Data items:
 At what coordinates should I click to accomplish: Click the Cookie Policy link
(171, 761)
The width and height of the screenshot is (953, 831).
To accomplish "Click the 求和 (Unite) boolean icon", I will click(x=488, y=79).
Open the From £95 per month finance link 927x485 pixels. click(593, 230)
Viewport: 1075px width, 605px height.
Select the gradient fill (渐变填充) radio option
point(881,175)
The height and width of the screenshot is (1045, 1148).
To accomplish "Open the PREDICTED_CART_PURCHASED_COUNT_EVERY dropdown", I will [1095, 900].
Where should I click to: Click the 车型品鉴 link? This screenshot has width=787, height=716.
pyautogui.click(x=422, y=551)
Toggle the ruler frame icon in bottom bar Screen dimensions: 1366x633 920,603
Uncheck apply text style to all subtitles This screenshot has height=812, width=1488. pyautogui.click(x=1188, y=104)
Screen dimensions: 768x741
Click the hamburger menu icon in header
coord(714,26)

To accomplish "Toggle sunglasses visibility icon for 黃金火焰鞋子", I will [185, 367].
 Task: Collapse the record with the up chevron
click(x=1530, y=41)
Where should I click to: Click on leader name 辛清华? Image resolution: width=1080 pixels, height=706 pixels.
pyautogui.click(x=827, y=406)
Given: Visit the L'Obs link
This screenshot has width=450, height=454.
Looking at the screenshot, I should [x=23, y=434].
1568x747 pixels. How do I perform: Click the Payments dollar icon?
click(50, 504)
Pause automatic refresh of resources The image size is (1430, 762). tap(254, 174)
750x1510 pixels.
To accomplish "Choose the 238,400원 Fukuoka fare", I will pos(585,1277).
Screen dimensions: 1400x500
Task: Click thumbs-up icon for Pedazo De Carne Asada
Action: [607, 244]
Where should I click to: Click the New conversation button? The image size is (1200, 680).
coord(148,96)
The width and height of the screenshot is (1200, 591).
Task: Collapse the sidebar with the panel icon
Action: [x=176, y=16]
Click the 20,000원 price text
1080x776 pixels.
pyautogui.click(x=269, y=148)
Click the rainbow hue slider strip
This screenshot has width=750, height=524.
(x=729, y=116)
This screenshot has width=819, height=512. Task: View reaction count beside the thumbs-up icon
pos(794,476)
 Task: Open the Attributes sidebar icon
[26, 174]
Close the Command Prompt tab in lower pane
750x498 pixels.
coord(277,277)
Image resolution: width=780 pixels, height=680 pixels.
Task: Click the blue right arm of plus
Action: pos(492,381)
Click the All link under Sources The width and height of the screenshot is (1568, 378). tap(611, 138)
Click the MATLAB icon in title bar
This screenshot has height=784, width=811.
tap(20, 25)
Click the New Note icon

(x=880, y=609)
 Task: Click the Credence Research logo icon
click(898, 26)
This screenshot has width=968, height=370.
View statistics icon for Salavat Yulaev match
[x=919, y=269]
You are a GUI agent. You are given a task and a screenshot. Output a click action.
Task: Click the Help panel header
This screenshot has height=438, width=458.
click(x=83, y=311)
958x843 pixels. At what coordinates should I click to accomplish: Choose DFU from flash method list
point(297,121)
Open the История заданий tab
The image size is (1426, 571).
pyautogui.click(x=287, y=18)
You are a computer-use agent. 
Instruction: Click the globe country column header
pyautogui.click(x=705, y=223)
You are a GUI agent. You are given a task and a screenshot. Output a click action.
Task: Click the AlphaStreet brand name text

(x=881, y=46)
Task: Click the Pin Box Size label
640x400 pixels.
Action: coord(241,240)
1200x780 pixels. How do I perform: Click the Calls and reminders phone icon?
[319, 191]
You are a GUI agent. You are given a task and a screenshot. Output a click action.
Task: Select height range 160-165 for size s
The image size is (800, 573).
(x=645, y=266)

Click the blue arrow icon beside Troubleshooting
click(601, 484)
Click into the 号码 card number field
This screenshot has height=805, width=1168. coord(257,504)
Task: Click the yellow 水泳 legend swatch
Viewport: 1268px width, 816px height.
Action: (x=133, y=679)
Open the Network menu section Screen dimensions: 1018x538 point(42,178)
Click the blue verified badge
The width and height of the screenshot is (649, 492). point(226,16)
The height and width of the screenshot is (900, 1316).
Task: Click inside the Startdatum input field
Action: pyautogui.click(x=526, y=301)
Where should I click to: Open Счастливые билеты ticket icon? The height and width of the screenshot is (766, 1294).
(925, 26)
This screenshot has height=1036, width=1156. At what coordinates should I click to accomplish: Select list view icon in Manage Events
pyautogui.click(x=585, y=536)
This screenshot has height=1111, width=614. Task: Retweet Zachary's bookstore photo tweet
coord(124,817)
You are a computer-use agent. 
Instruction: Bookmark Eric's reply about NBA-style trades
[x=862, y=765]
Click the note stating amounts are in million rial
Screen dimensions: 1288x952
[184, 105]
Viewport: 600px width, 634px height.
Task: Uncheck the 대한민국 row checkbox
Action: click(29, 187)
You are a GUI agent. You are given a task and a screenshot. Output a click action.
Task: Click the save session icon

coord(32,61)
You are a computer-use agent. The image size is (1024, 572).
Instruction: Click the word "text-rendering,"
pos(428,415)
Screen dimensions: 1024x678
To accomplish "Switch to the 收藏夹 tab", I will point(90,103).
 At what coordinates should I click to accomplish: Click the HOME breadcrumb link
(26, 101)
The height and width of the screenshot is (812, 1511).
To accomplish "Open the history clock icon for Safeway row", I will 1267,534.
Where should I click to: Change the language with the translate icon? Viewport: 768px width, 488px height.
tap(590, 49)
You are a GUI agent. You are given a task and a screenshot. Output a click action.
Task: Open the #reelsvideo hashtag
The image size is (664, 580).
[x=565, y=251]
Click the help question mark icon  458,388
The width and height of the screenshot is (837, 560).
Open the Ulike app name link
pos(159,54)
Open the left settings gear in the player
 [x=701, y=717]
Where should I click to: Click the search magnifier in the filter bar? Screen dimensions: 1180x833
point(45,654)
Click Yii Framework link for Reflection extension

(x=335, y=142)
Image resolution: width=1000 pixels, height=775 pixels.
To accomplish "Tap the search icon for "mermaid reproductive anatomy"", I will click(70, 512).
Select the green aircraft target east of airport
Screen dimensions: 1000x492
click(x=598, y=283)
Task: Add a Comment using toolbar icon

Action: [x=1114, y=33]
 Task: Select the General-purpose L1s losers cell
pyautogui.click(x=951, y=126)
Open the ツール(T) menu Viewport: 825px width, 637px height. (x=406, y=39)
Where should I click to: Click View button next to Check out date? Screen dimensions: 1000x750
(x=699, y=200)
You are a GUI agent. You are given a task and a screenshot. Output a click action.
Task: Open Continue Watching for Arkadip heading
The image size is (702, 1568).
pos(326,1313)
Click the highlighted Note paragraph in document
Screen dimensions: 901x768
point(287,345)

Aim of the task: The lines needed run from the first line of the data through the line containing "Toggle the ruler"; give them again exactly and nothing else.

Final answer:
 At what coordinates should I click to accomplish: Click the Cookie Policy link
(171, 761)
The width and height of the screenshot is (953, 831).
To accomplish "Click the 求和 (Unite) boolean icon", I will click(x=488, y=79).
Open the From £95 per month finance link 927x485 pixels. click(593, 230)
Viewport: 1075px width, 605px height.
Select the gradient fill (渐变填充) radio option
point(881,175)
The height and width of the screenshot is (1045, 1148).
To accomplish "Open the PREDICTED_CART_PURCHASED_COUNT_EVERY dropdown", I will [1095, 900].
Where should I click to: Click the 车型品鉴 link? This screenshot has width=787, height=716.
pyautogui.click(x=422, y=551)
Toggle the ruler frame icon in bottom bar Screen dimensions: 1366x633 920,603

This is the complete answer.